Economía

La crisis se ceba con Baleares: su paro aumenta tres veces más que en el resto de la costa

En Cataluña y Andalucía crece en torno al 30%, mientras que en Canarias el incremento está por debajo

Una turista con mascarilla en Mallorca (Baleares). EFE

El turismo es, sin ninguna duda, el sector más castigado por el impacto económico de la crisis sanitaria del Covid-19, pero no todas las regiones que dependen de esta actividad están sufriendo de la misma forma. Los últimos datos sobre el desempleo dejan ver que Baleares es la comunidad más penalizada, mucho más que el resto de las regiones que también viven del turismo de sol y playa.

Las empresas turísticas llevan semanas anticipando el desastre que supondrá para el sector el impacto económico de la pandemia, que cifran en unos 83.000 millones de euros este año, teniendo en cuenta incluso la apertura del turismo que se produjo al inicio del verano.

Muchas dependen de Baleares, donde se va anticipando ya el impacto de esta crisis en los puestos de trabajo. El archipiélago, donde está operativa apenas un 40% de la planta hotelera, vio aumentar su número de desempleados un 90,8% en julio en comparación con un año antes, lo que supone duplicar la cifra, hasta los 71.547, de acuerdo con los últimos datos publicados por el Ministerio de Trabajo y Economía Social. Todo a pesar de que el paro bajó en el conjunto del país el pasado mes, también en estas islas.

Este aumento es sustancialmente más alto que el registrado en el último año por otras regiones que también viven del turismo, como Canarias, donde fue del 25,9%. Este archipiélago no es, ni siquiera, la segunda comunidad donde más aumentó el número de desempleados.

Por detrás de Baleares, fueron Cataluña y Andalucía las regiones donde más creció el desempleo en el último año como consecuencia de la pandemia. En ambas lo hizo en torno a un 30% y en otras zonas costeras, como la Comunidad Valenciana o la Región de Murcia, se incrementó en menor medida.

El turismo no remonta

Y es que, a pesar de la vuelta a la (nueva) normalidad tras el confinamiento, el verano turístico no llega ni a la sombra del de otros años. El tráfico aéreo en la red de Aena se situaba en julio en más de 2.000 operaciones diarias, lo que representa únicamente una cuarta parte del registrado en España en el mismo mes del año pasado, cuando se superaron los 7.700 vuelos diarios de media.

A la menor actividad por el deterioro de la economía se suman el efecto de los rebrotes y las restricciones de viaje impuestas por países como Reino Unido, que hacen temblar a destinos como Baleares y Canarias.

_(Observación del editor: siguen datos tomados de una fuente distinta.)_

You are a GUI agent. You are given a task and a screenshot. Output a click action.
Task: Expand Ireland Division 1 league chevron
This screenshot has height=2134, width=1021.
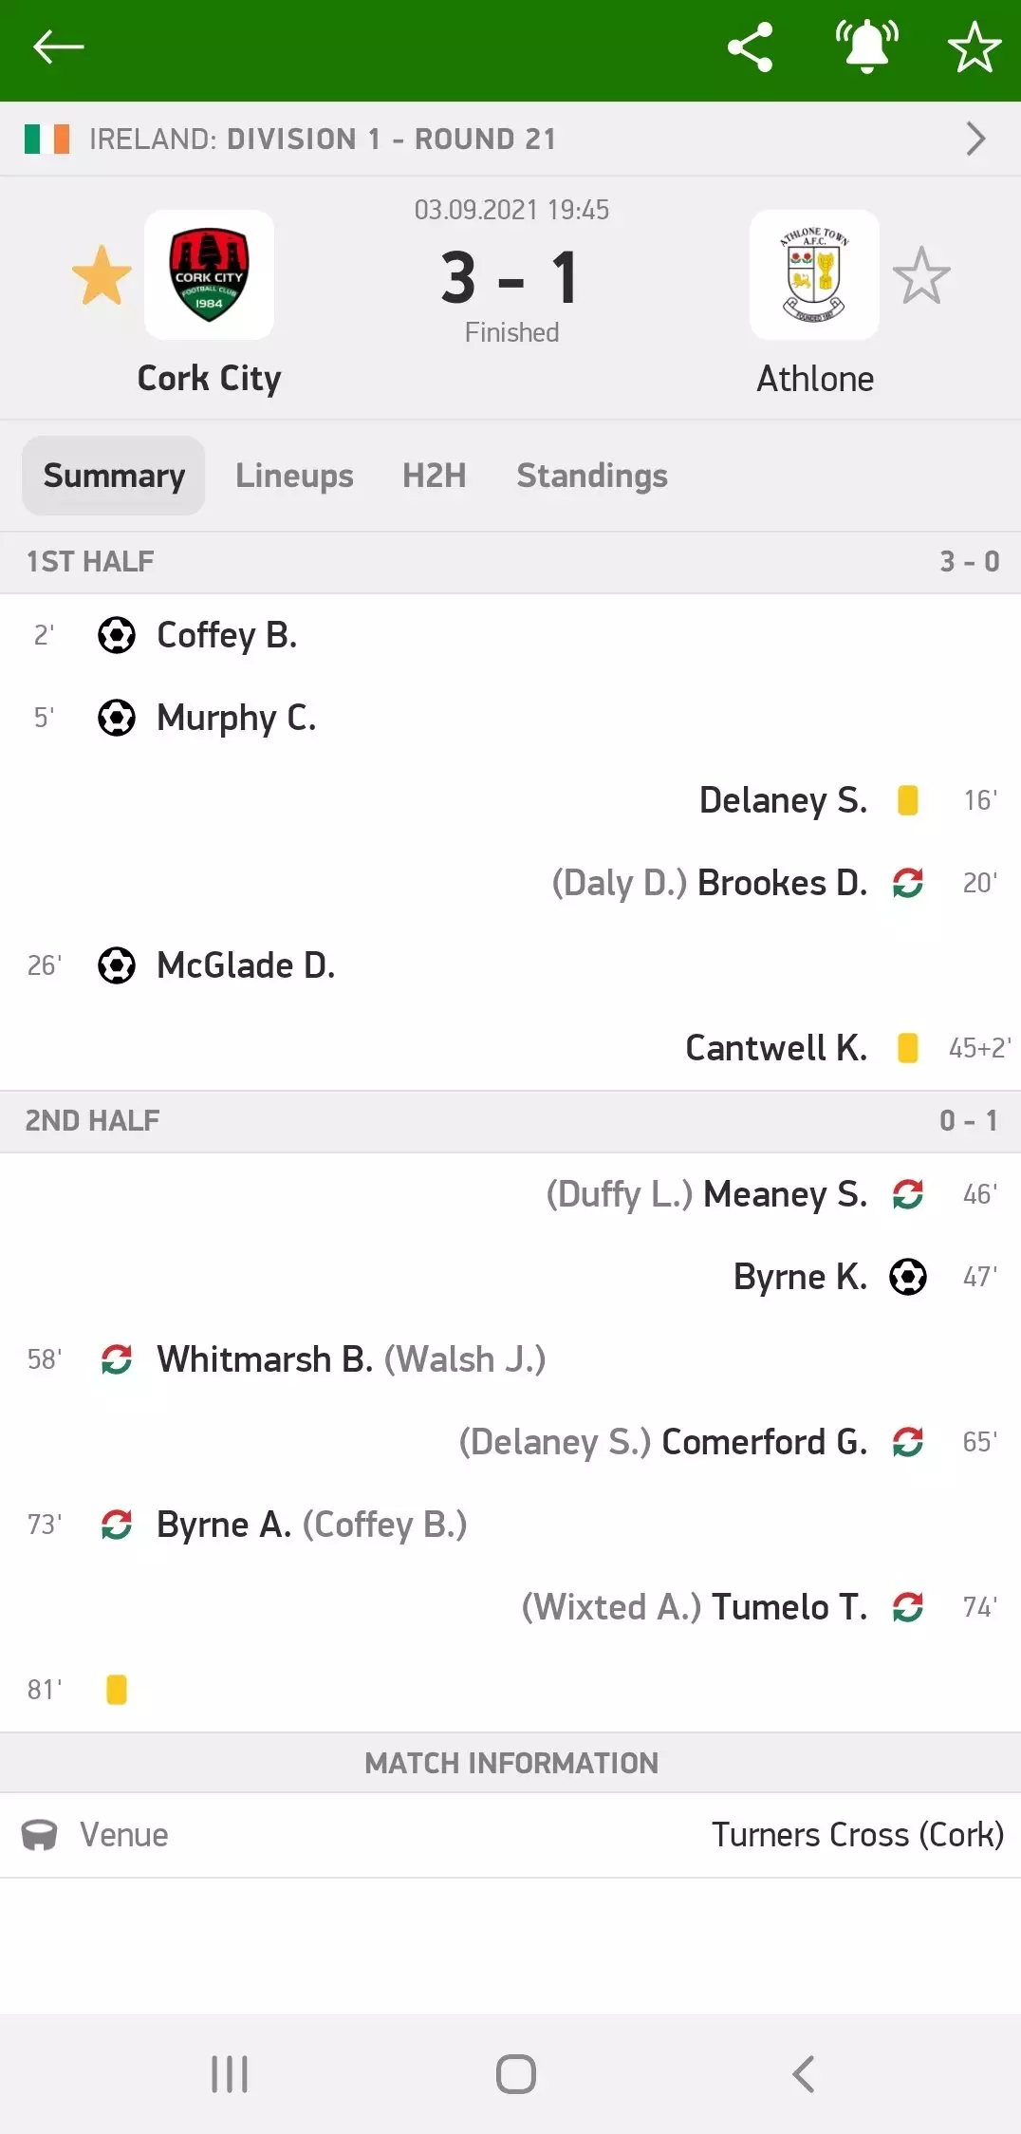[x=975, y=139]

Dos comunidades muy interesadas en poner ya en marcha la aplicación de rastreo de los contagios desarrollada por el Gobierno con el objetivo de que los rebrotes no se lleven por delante el poco negocio que puedan arañar este verano. Con esta misma intención, los hoteleros se han ofrecido a pagar todos las pruebas de los turistas internacionales al finalizar la estancia en sus establecimientos.

El fortísimo impacto que esta crisis ha tenido sobre el sector ha llevado ya a aerolíneas y a hoteleras a sufrir en carne propia pérdidas económicas millonarias, que han batido récords en la mayoría de casos y que hacen pronosticar cifras de desempleo aún peores en los próximos meses si no remontan el vuelo, aunque sea apoyadas por el Estado.

Es cierto, con todo, que las cifras de desempleo arrojan un poco de luz al final del túnel. En todo el país, el paro bajó en 89.849 desempleados en julio en comparación con el mes anterior, lo que supone una caída del 2,33%, la mayor registrada por esta referencia a nivel mensual desde 1997.

En Baleares también se apreció una caída respecto a junio, concretamente del 3,7%, y a pesar del fuerte impacto del desempleo no fue la región en la que más se recuperó el empleo este mes. Cantabria y Castilla y León registraron descensos en el número de desempleados superiores al 6%. Habrá que revisar estas cifras cuando termine la protección del Estado a través de los Expedientes de Regulación Temporal de Empleo (ERTE) por fuerza mayor.

El sector de sol y playa, acostumbrado a la llegada masiva de turistas cada año, iba a conformarse este verano con los nacionales, pero a la incertidumbre que reina en todos los sectores se une ahora en el caso del turismo un freno a las reservas y una oleada de cancelaciones por los rebrotes, que obstaculizan la posibilidad de maximizar el rendimiento de una temporada muy difícil en estas condiciones.